*Exercise brief*
Say how many of the lines below include the word "TOOL". Only the number should be given.

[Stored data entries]
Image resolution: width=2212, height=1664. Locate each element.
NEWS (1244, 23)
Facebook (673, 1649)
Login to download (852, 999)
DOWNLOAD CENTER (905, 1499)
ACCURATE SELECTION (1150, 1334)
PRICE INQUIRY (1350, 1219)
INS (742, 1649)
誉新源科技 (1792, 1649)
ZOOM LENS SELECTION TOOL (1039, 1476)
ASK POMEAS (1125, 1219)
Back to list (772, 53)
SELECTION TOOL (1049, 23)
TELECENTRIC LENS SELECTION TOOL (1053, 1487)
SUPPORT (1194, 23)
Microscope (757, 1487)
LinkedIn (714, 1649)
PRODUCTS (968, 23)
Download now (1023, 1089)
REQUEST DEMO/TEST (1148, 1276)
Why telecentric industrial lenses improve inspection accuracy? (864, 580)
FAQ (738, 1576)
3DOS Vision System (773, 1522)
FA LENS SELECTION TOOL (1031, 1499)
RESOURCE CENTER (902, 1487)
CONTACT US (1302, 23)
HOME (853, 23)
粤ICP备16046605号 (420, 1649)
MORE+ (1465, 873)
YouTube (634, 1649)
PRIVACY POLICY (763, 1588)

*Answer space*
4